Saturday, early evening. We’ve had a great day: Farmer’s market in the morning, followed by a hike in the rain at Mission Island Marsh, where we spot too many deer to count and throw driftwood into the stormy waters of Lake Superior. The kids don’t mind the weather: they splash through puddles in their rubber boots and twirl their umbrellas, tearing ahead of us on the trails and the boardwalk, sliding down boulders, making up imaginary worlds.
We’ve spent the day with friends, a three- and five-year-old brother and sister and their parents, who are tag-teaming childcare for the weekend. Their dad accompanied us to the marsh, while their mom took over for an afternoon play date and dinner. Pancetta pasta with capers and cherry tomatoes from our garden for dinner — to be followed by apple-pear crumble made with fruit from I’ve picked myself. How locavore is that? Smell you, Nancy Drew.
The kids eat quickly but heartily, making our hearts swell, pushing away from the table to go play in the basement until dessert, while the grown-ups linger over wine and conversation. Rachel and I are congratulating ourselves on the wholesome choices we’ve made: to embrace the rain and the grey rather than hole up inside with rangy children and DVDs. To feed them local food, healthy food, instead of macaroni and cheese. We are all three express our disdain for the school’s weekly hot dogs and pizza days — is it really appropriate? Have they switched over to whole-wheat buns, at least?
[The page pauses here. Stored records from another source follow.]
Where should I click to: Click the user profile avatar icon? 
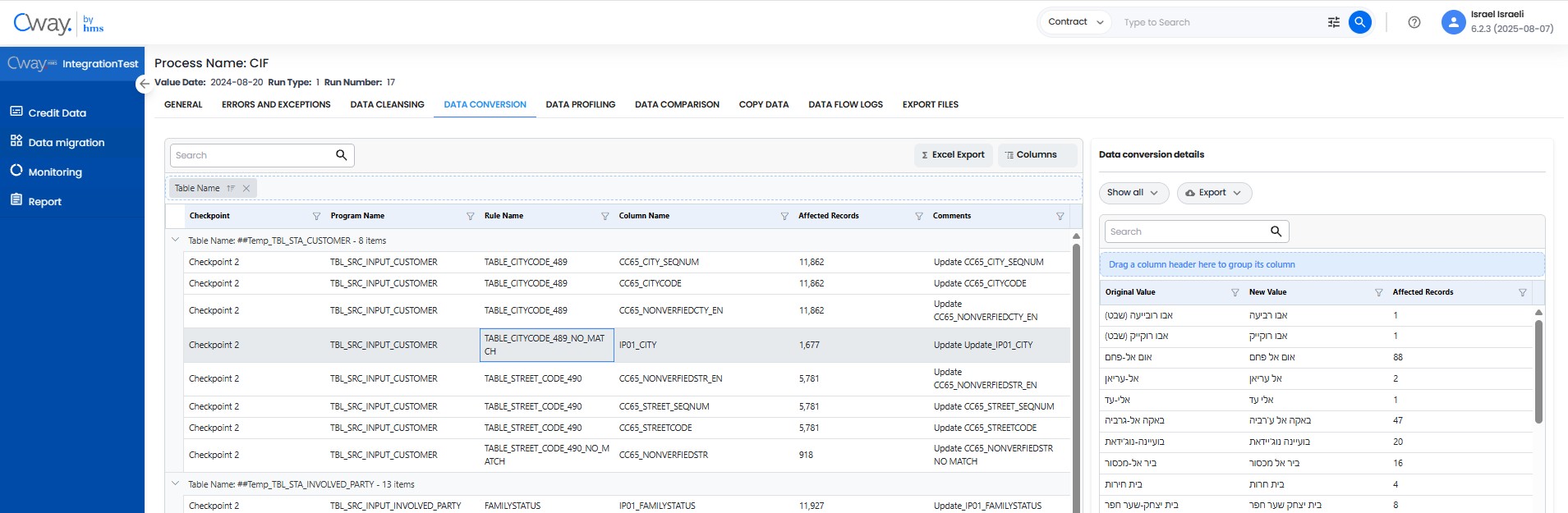(x=1453, y=22)
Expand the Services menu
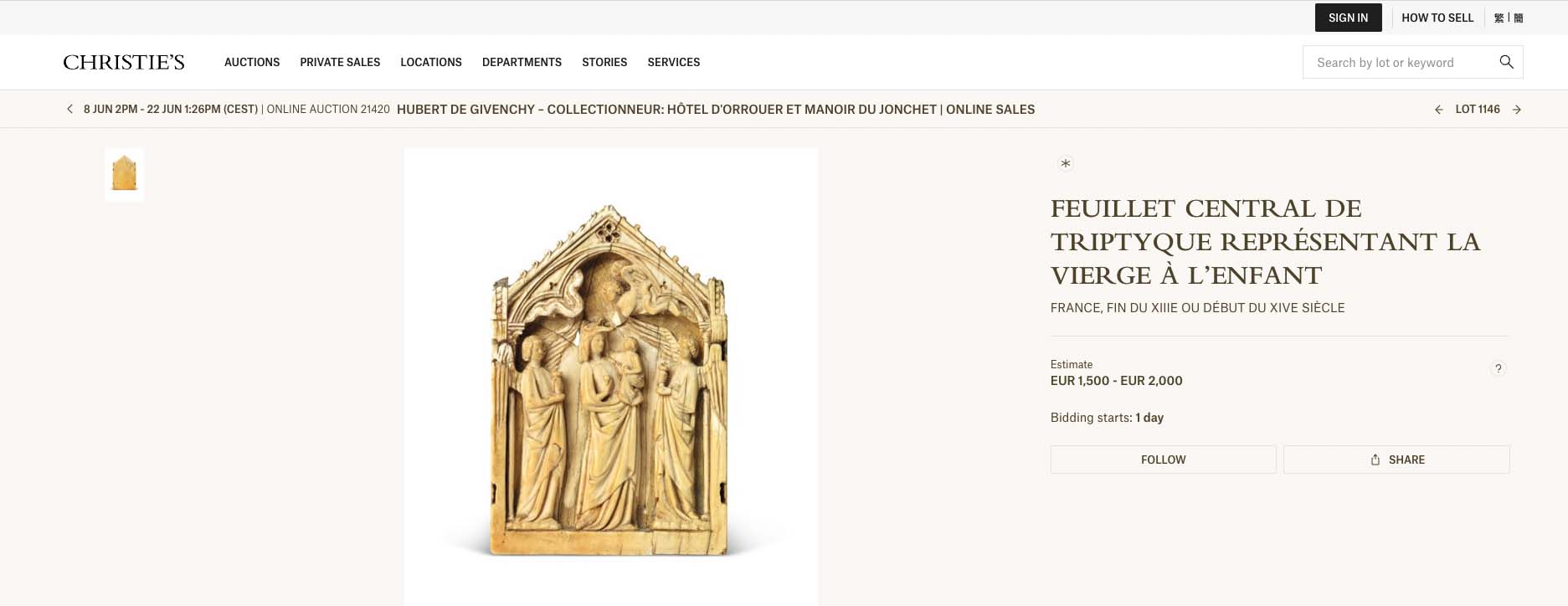Viewport: 1568px width, 606px height. tap(674, 62)
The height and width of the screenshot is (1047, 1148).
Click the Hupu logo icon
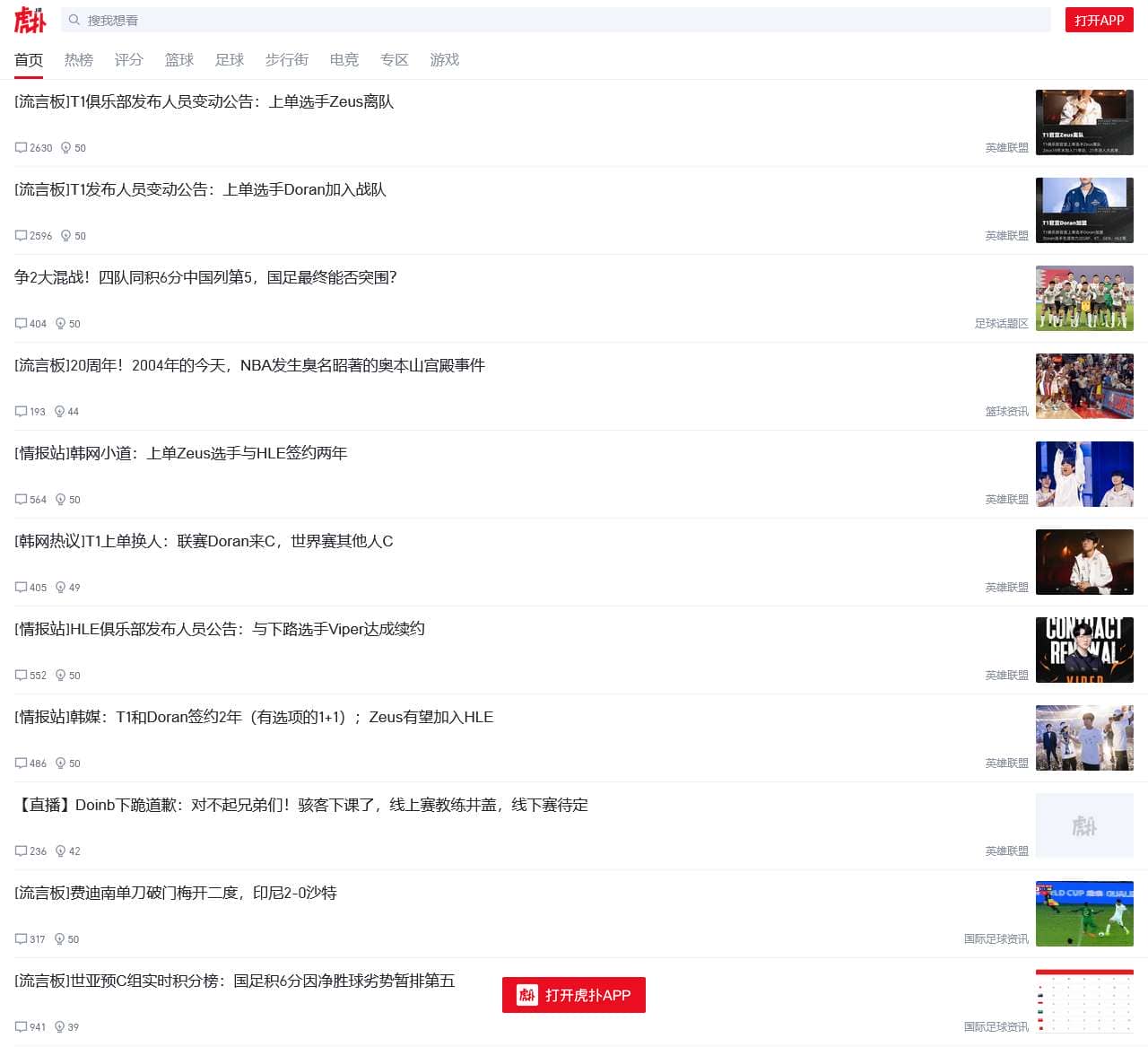click(x=29, y=20)
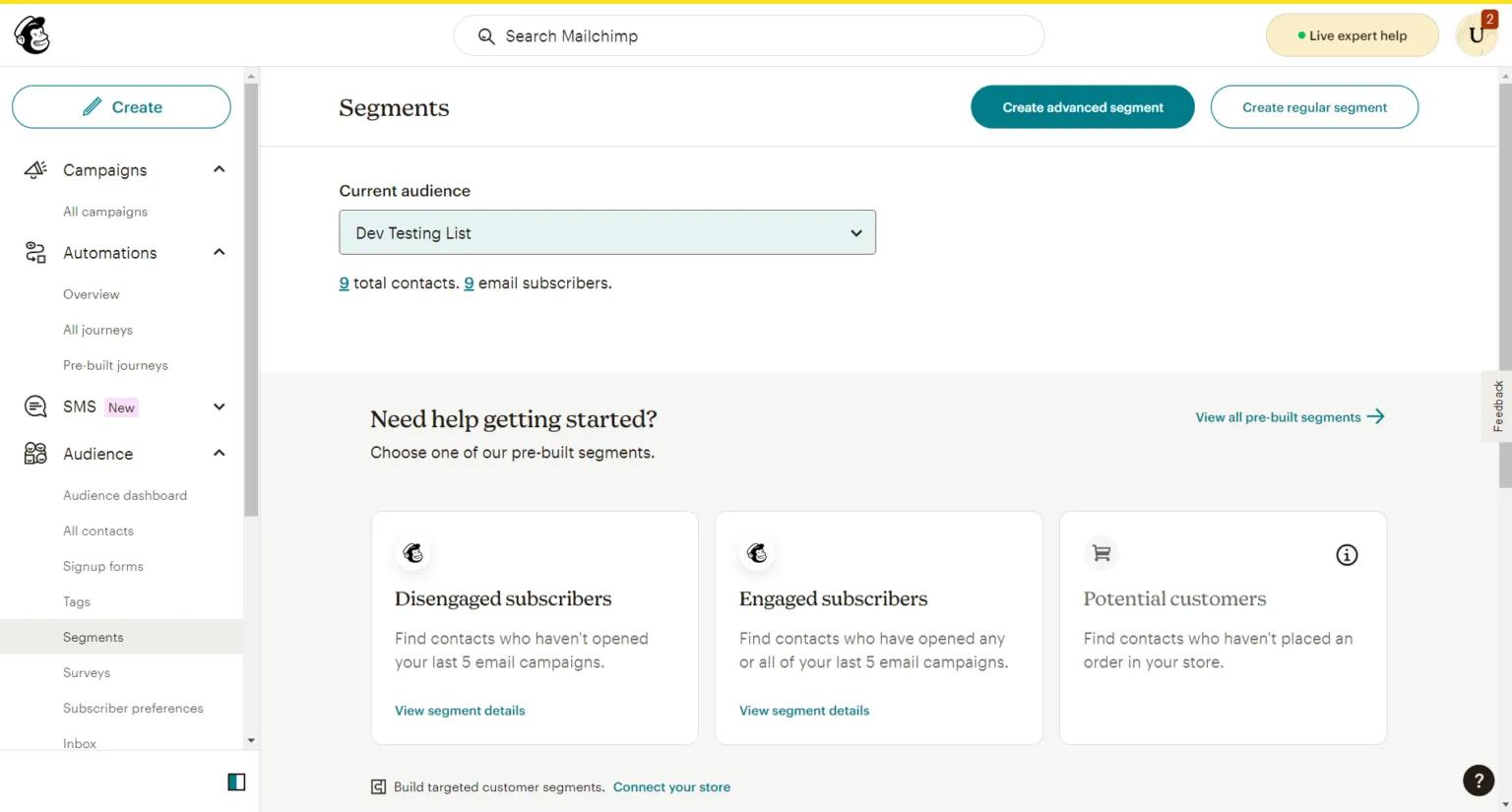Select the Audience people icon
The image size is (1512, 812).
(x=33, y=453)
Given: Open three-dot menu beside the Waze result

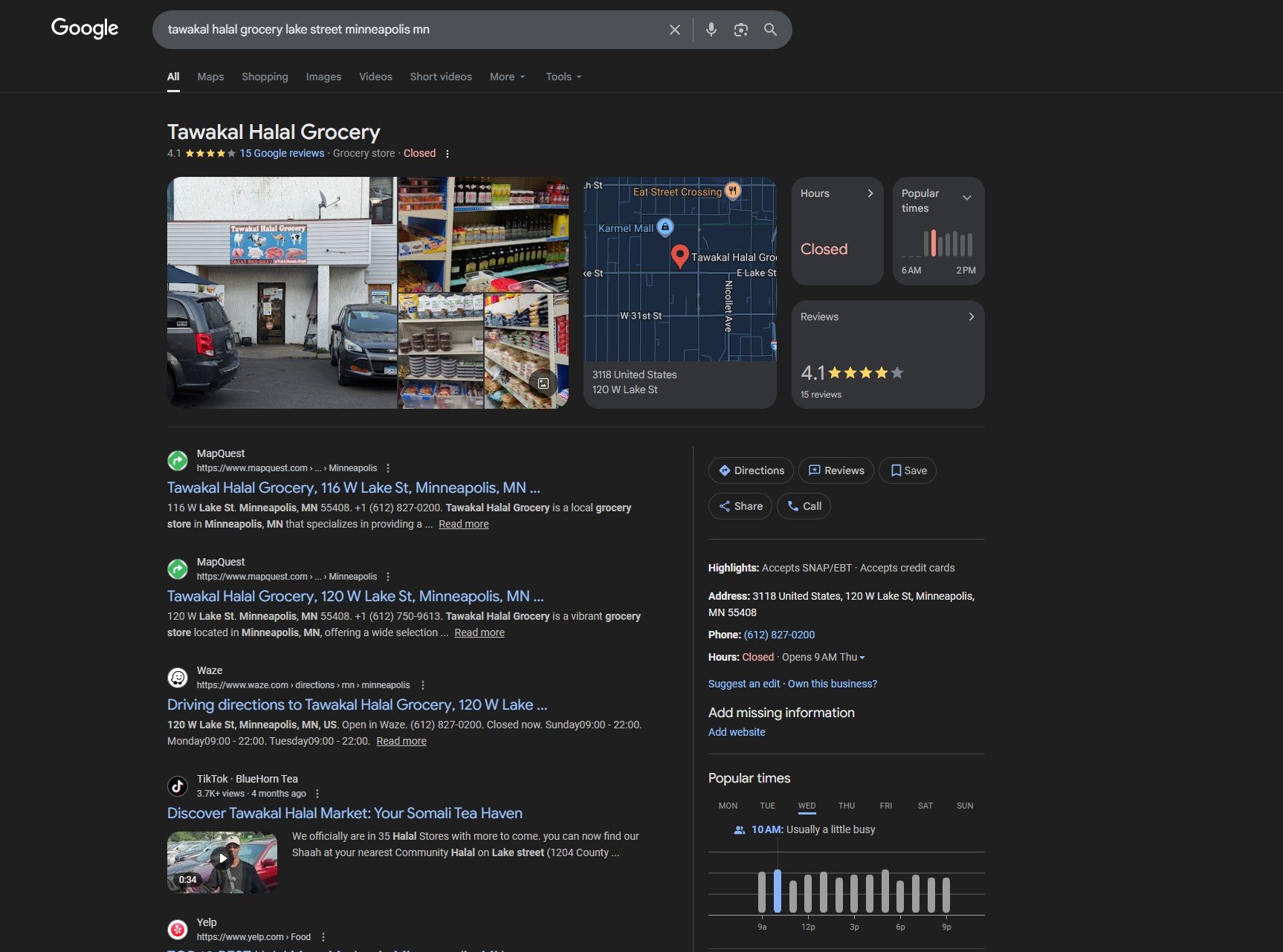Looking at the screenshot, I should [423, 685].
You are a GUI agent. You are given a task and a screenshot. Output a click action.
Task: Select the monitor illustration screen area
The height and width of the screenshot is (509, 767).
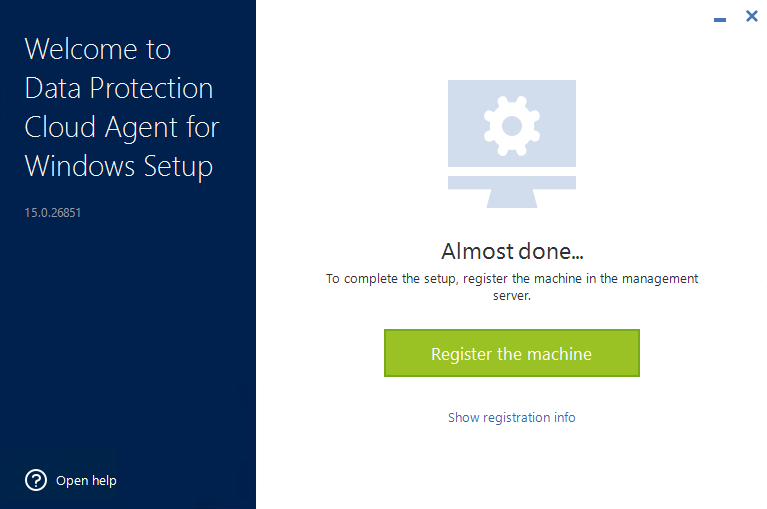coord(512,123)
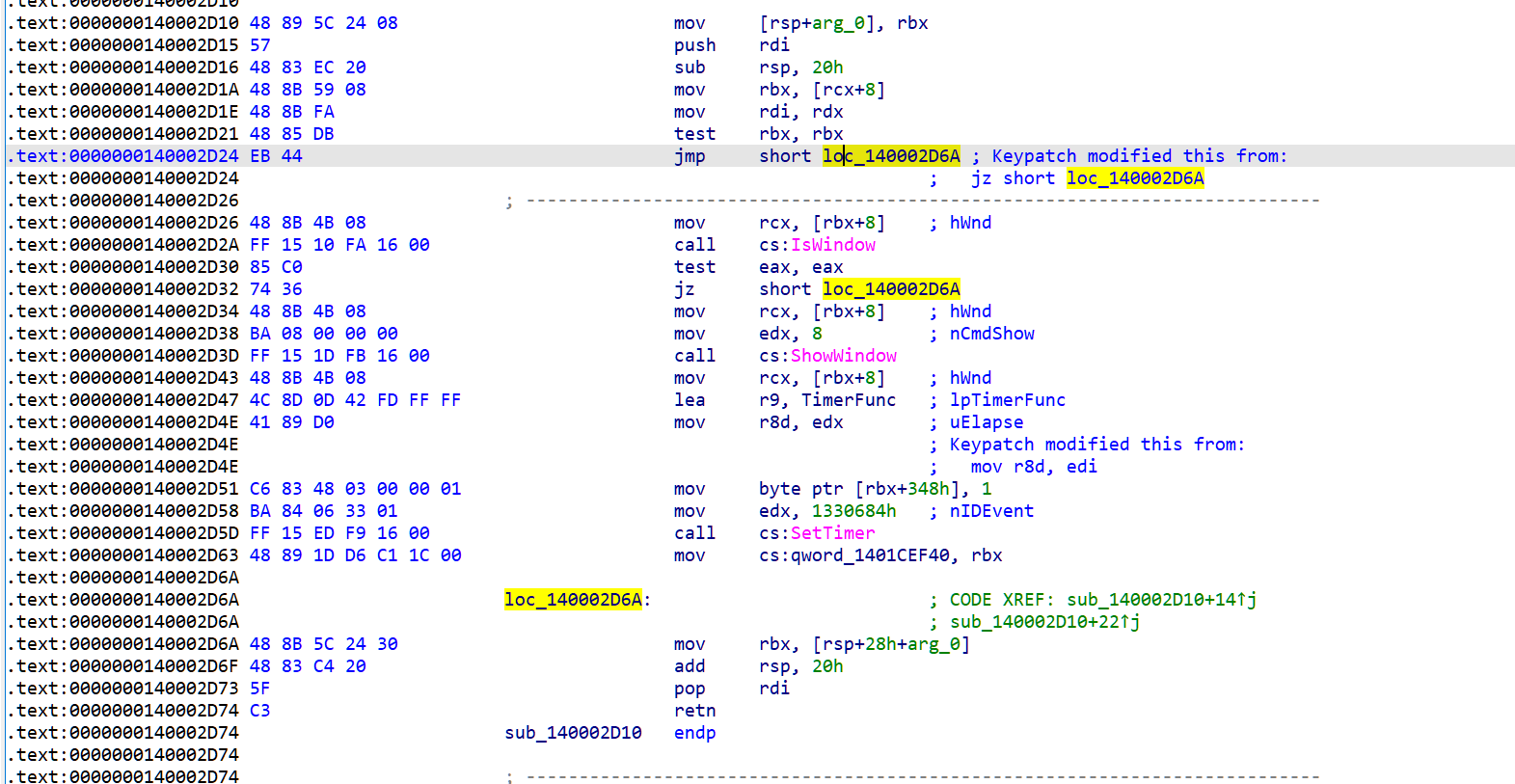Select the loc_140002D6A label definition
Viewport: 1515px width, 784px height.
(x=573, y=600)
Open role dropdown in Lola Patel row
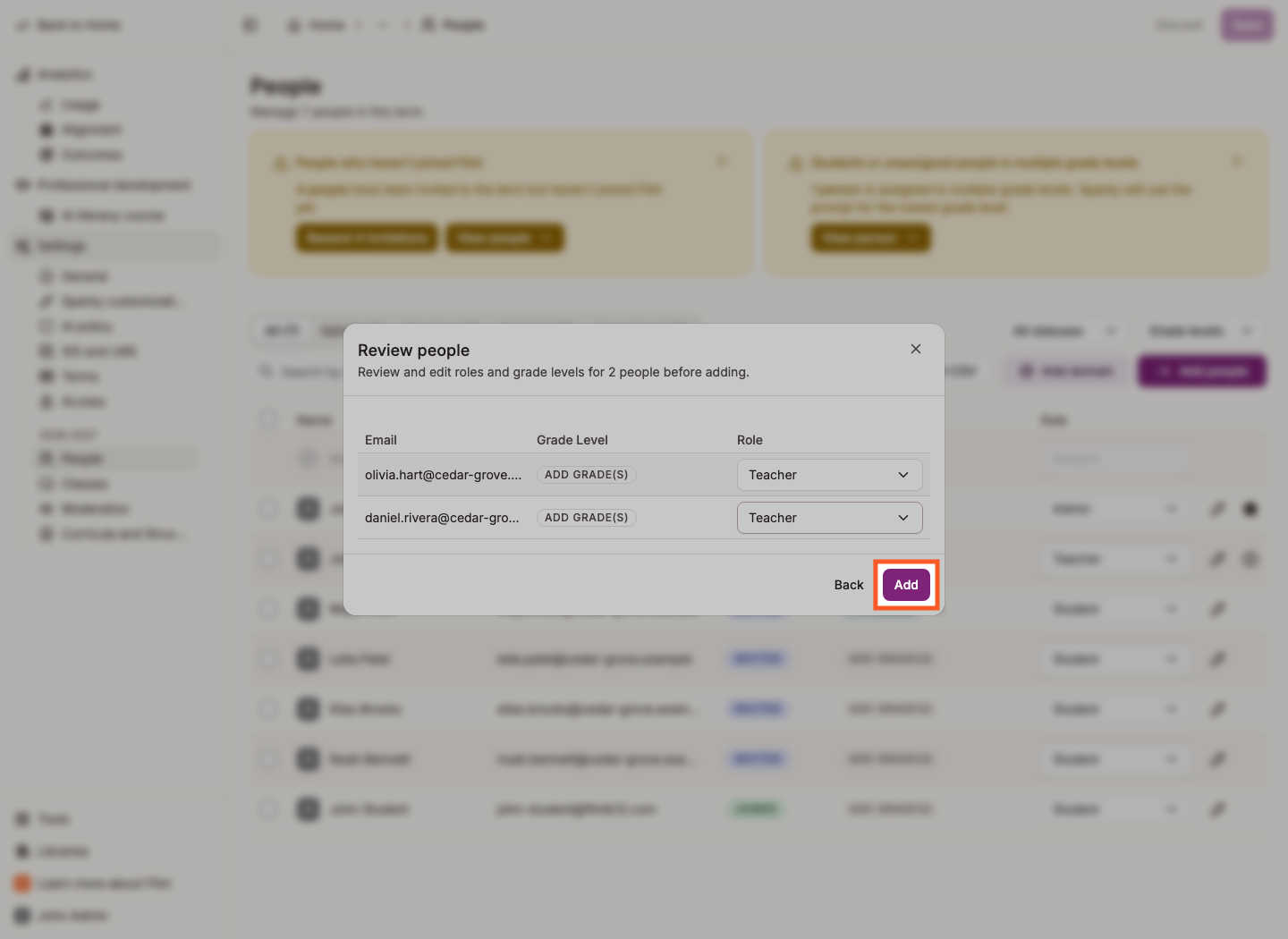Screen dimensions: 1288x939 (x=1115, y=659)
We talk about how nice it is to be able to send the kids to the basement while we enjoy adult company. We take the crumble from the oven and serve it up on plates, so that it will be cooled for the children to enjoy.
And then, we hear Rowan on the basement stairs. “We have a surprise for you!”
I walk toward the landing, just as my sons — my now Day-Glo sons — appear at the top of the stairs. “We painted!” says Rowan, holding up his hands to show me. His hands are smeared with purple and black. His feet are bare, but it looks as though he’s wearing green socks. Isaac is right behind him, his hair a yellow and green mohawk with purple highlights, his hands and feet, his clothes, thickly layered with pigment.
I’m not sure what I said, but I think it might have been, “Oh, crap.”
And then I did what any self-respecting mommy blogger would’ve done. I turned around and went to get the camera.
In the meantime, the other two mothers in the house, alerted to the scene by my tone, showed up to investigate. Our guest descended the stairs first, and then turned to Rachel, who had followed close behind, and said, “Don’t laugh. Whatever you do, don’t laugh.”
We surveyed the carnage. Before I realized the extent of it, I took one picture.
And then I put the camera away.
The four of them had discovered my acrylic paints, left over from a series of art projects, carefully packed away in a cupboard. They opened them, and then they proceeded to coat the entire basement — and themselves — with them. The alphabet tiles on the floor. The couch. Handprints on the chairs and the carpet. The toy lawnmower, the yoga ball, the wooden blocks, the baseboards. The spare bed. Covered. In non-water-based, non-soluble, paint.
(That’s Isaac, at the far right — check out his hair.)
And still, in the face of it all, in the midst of the chaos and carnage, and later that evening as Rachel and I mopped and scrubbed and threw in load after load of laundry, we couldn’t quite stop giggling, whenever we were out of earshot of the kids. “We’ll all laugh about this later,” I whispered to our friend as she scrubbed her kids down in our bathtub (“How on earth did you paint there?”). “We already are,” she whispered back.
I wish I had a picture of four paint-soaked children to show you, but you’ll have to make do with the shots I took after the kids were in bed and Cleanup Part 2 began. Because the last thing I wanted to do was reward them for the destruction of the basement, and it just seemed to me that lining them up for a paint-smeared mug shots would send the wrong message: “Here’s one for the album! Aren’t you cute! Ah, kids and the hijinks they get up to!” So, at least this instance, parental prudence wins out over the best shot for the blog. Just barely.
So, bed without dessert. The next day, Rowan helped me reassemble the floor tiles.
“S, R, E, K, C, star, F... Mom? What does that spell? Mom?”